3.5.03 – lent, guilt and gendered deities

for reasons i don’t entirely understand myself, giving things up for lent is the only part of catholicism that i still practice. most of the world limits itself to fat tuesday; i’m stuck with lent. tack on a hefty dose of catholic guilt and the unconscious habit of referring to god with a male pronoun, and you’ve got a pretty complete picture of the catholic i’ve grown up to be. when i was a kid my brothers and i used to think we were really clever, coming up with promises like “i’m giving up homework for lent!” or “i’m giving up giving up things for lent!” which would cause our CCD teachers to give us withering, do you think you’re the first snarky kid to invent that? looks. these days, lenten sacrifices are usually centered around self-improvement. i don’t have much willpower of my own, but given that breaking lenten promises ranks way up there on the

fear-of-being-struck-by-lightening scale, its can be a handy way of reforming bad habits.

this year the plan is eating-habits reform with a focus on eliminating toxins and ‘unnatural’ elements – less processed food, more organic vegetables, only grain-fed, hormone-free meats and eggs, etc. i have big plans for a vegetable garden in the backyard this spring. when i was a kid we had a couple of fruit trees, and in the summer my dad would come inside with an armload of apples. i recall avoiding eating those, because they seemed too…i don’t know, dirty. they weren’t shiny and clean and perfectly formed like the ones from the grocery store. more importantly, they hadn’t come from the grocery store. and that’s where all the food comes from, right? that made sense as a kid, and i still sometimes find myself unconsciously leaning in that direction. i think this betrays a greater problem – the total disassociation between source and finished meal. in a world of processed food, its hard not to lose track of where the food comes from – hamburger comes in a plastic-wrapped tube from the meat locker, not that from lumbering holstein in the mucky stall or the dewy fields. that’s why i’ve largely given up meat in the past few years – i don’t want to eat something if i can’t reconcile the meat with the animal it came from. fish is easy – i’ve gone fishing, i’ve killed and cleaned and cooked and eaten a fish all on the same day. chicken proves more ideologically problematic, as i’ve never actually cut the head off of a chicken or plucked out the feathers. mammals are totally beyond my comfort level. i’ve been asked why it’s so important for us to reconcile the death of an animal to the meat on our plate, and i’m not sure i have a good answer to that. it just feels wrong. it’s one of those gut things.
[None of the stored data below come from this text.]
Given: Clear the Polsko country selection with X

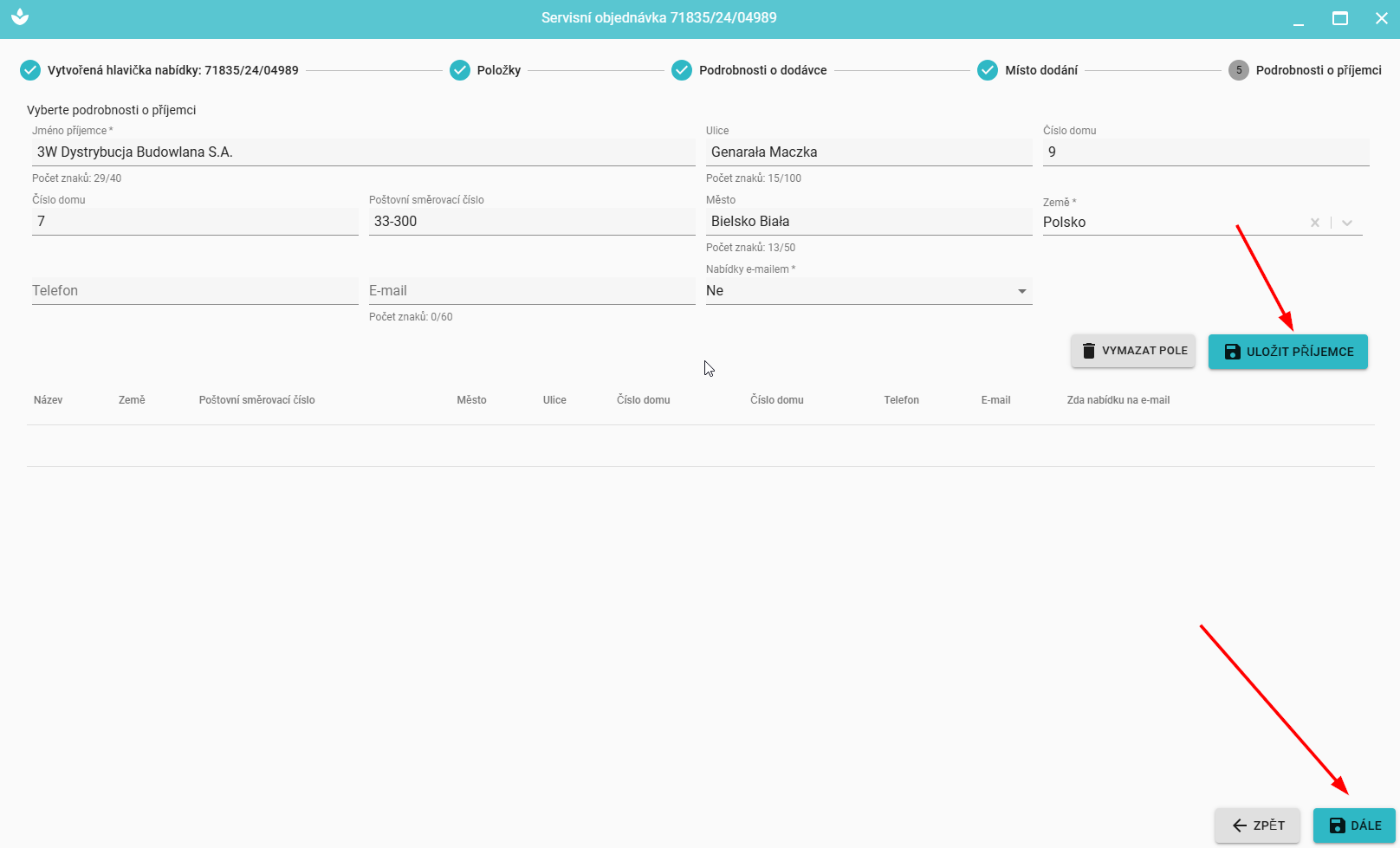Looking at the screenshot, I should tap(1315, 223).
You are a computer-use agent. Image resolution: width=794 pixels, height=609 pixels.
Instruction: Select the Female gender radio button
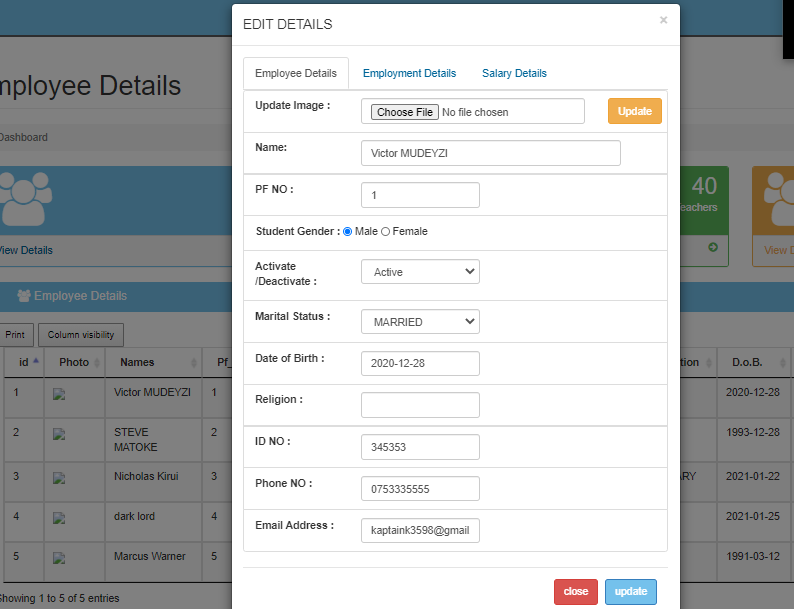click(386, 232)
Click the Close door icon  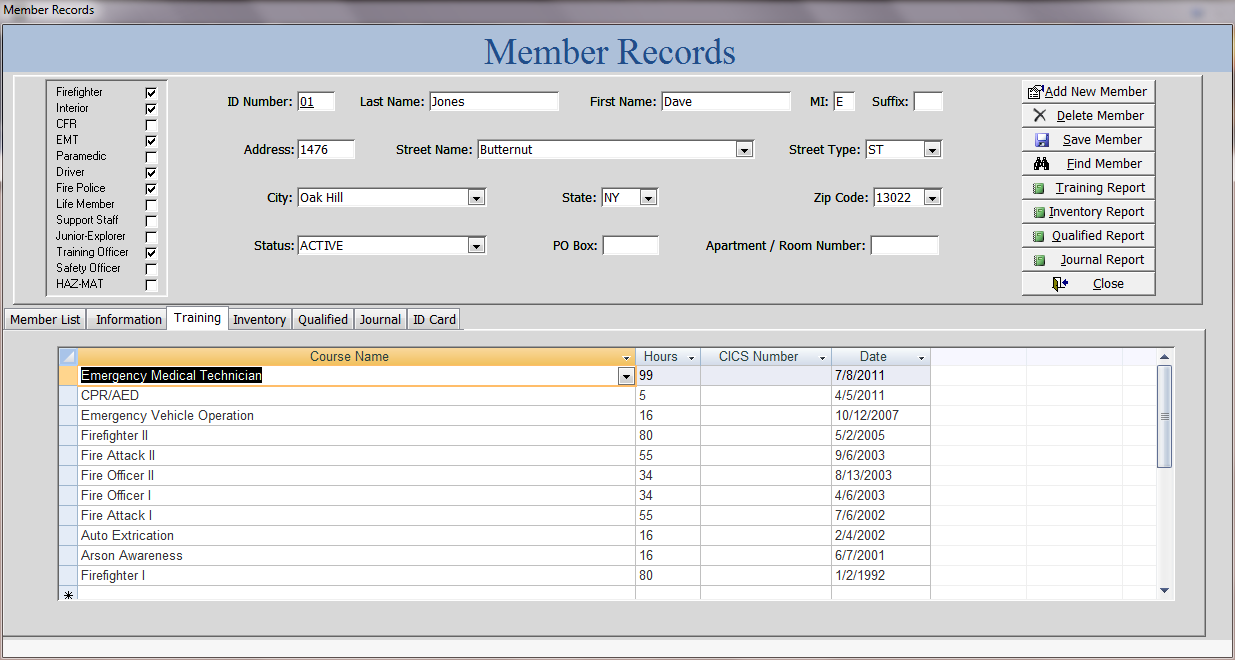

reading Fast Food Nation recently only helped to solidify the notion that not knowing where your meat comes from can hurt you. (e.g., mad cow disease: a monster that humans created by fucking around with nature – feeding animal proteins to herbivores). not only did the tales of modern-day slaughterhouse horrors convince me that i never wanted to eat tainted, hormone- and antibiotic-laden meat from an animal whose feet had never touched the ground and had been force fed a cannibalistic diet nature had never intended, but it was the stories of the unspeakable The Jungle-like conditions that most slaughterhouse workers endure that turned my stomach. eating commercial meat isn’t just bad for your body, bad for the animals and the environment – it’s bad for largely migrant workforce, too. and the sweat of an exploited worker really can’t make that burger taste better.